Green’s Dictionary of Slang

deep six v.

[naut. use deep six, to throw overboard; ult. SE phr. six feet under, dead]

1. (orig. US) to get rid of, to abandon.

[US]Boy’s Life Apr. 14/4: ‘Throw them overboard!’ roared Mr. Perkins. So, sadly, Muggy gave them the deep six .
[US]P. Kendall Dict. Service Sl. n.p.: give it the deep six . . . toss overboard. [Ibid.] deep six . . . bury something.
[US]Swinging Syllables n.p.: Deep-six: Dispose of, get rid of.
[US]L. Bruce How to Talk Dirty 39: That was the prevailing climate: If it’s dirty, paint it; if it’s broken, ‘deep-six’ it.
[US]E. Torres After Hours 7: This guy use, this guy deep-six.
[US]D. Woodrell Muscle for the Wing 155: The next day she deep-sixed education and called her old friend Sandy.
[UK]Guardian Guide 8–14 Jan. 4: The decision to deep-six the village’s name was widely viewed as a slap in the face of the town’s long-term residents.

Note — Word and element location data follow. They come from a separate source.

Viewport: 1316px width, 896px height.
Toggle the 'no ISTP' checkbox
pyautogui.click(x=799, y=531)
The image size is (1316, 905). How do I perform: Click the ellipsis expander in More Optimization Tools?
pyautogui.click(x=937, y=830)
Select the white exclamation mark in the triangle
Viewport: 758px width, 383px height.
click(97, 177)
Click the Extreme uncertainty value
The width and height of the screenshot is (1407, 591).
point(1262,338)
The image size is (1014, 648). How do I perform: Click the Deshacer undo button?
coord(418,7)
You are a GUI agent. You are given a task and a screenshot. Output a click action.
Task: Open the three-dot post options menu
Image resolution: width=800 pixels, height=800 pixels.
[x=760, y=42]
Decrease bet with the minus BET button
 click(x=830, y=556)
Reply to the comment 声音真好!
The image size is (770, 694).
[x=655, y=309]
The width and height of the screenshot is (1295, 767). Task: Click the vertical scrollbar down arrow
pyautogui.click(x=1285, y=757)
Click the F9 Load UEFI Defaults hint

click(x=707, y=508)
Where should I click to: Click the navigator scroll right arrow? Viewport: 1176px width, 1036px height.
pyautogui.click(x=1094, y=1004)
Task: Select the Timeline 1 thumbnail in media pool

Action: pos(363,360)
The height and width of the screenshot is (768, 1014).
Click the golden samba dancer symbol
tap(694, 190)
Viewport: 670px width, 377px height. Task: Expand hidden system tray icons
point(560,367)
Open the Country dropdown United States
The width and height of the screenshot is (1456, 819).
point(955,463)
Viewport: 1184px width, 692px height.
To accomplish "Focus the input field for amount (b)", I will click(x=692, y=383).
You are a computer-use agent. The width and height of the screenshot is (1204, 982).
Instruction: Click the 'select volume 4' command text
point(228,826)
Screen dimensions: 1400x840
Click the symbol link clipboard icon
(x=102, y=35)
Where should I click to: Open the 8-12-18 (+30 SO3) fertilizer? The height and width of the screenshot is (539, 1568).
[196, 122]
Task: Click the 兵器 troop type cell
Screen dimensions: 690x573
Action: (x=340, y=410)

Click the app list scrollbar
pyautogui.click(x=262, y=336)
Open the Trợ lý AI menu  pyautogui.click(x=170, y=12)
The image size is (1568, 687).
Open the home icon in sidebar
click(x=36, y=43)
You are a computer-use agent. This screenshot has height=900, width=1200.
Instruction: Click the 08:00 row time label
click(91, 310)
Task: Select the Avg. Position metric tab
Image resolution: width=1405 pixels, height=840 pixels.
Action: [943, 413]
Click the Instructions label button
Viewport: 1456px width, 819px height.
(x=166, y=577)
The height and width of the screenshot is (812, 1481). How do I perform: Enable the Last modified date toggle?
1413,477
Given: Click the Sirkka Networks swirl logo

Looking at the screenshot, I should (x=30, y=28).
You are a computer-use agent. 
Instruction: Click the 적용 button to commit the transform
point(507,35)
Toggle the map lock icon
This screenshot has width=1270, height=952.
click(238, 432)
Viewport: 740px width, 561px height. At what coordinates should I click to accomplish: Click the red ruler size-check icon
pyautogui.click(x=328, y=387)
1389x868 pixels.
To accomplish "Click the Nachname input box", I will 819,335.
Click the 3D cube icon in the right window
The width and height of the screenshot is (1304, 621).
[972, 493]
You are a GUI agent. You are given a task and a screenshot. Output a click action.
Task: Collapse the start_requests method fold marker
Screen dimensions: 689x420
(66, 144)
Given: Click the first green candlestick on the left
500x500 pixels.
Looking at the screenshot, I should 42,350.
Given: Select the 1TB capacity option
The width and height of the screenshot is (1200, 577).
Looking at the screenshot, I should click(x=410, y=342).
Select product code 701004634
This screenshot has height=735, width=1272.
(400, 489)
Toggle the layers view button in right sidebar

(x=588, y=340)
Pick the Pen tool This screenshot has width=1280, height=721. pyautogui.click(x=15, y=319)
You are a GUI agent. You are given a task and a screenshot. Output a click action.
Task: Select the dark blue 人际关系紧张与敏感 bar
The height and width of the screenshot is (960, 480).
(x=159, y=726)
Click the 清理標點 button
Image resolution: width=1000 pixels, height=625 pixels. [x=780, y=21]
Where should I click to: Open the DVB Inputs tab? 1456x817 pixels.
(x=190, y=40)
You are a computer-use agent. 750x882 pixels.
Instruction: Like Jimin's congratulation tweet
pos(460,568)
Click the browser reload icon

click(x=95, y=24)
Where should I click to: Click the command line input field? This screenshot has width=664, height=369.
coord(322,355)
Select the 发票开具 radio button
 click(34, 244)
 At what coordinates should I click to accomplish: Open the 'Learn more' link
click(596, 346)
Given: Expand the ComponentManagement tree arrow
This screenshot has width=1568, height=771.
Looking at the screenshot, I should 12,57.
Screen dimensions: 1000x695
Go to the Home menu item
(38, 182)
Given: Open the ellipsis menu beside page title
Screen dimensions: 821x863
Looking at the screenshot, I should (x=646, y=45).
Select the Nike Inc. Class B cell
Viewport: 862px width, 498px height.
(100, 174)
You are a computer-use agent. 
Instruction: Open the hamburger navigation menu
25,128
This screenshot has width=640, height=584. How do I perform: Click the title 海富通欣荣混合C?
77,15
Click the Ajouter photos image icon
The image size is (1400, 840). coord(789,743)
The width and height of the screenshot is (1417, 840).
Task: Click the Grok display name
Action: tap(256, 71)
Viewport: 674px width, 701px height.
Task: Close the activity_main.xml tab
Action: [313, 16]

2. (orig. US) to ruin, to destroy.

[UK]P. Theroux London Embassy 114: If the British knew the kind of information we had on them in this thing, they’d deep-six every one of us.
[US](con. c.1970) G. Hasford Phantom Blooper 196: we are going to deep-six you for collaborating with the enemy in time of war.
[UK]Indep. Rev. 1 Oct. 5: Been on my uppers ever since I was deep-sixed by the bank for speculating with their assets.
[US](con. 1973) C. Stella Johnny Porno 206: Chasing this dopey film is policy [...] Deep Throat is supposed to be deep-sixed.

3. (US) to kill, to die.

[UK](con. 1943) A. Myrer Big War 170: Should of let her deep-six herself.
[US]B. Rodgers Queens’ Vernacular 158: If one has been killed, he has been deep sixed.
[UK]J. Morton Lowspeak 48: To deep six – to kill.
[US]T. Piccirilli Fever Kill 133: His business rivals wound up deep-sixed and knife-juked.

4. (US campus) to expel from a college.

[US](con. 1964) G. Wolff Duke of Deception (1990) 235: Only a couple of friends took gas, were deep-sixed from Princeton prematurely and against their wishes.

5. (US campus) to finish a six-pack of beer.

[US]Eble Campus Sl. Fall 3: deep six – to put an end to something, particularly to drink up a six-pack of beer.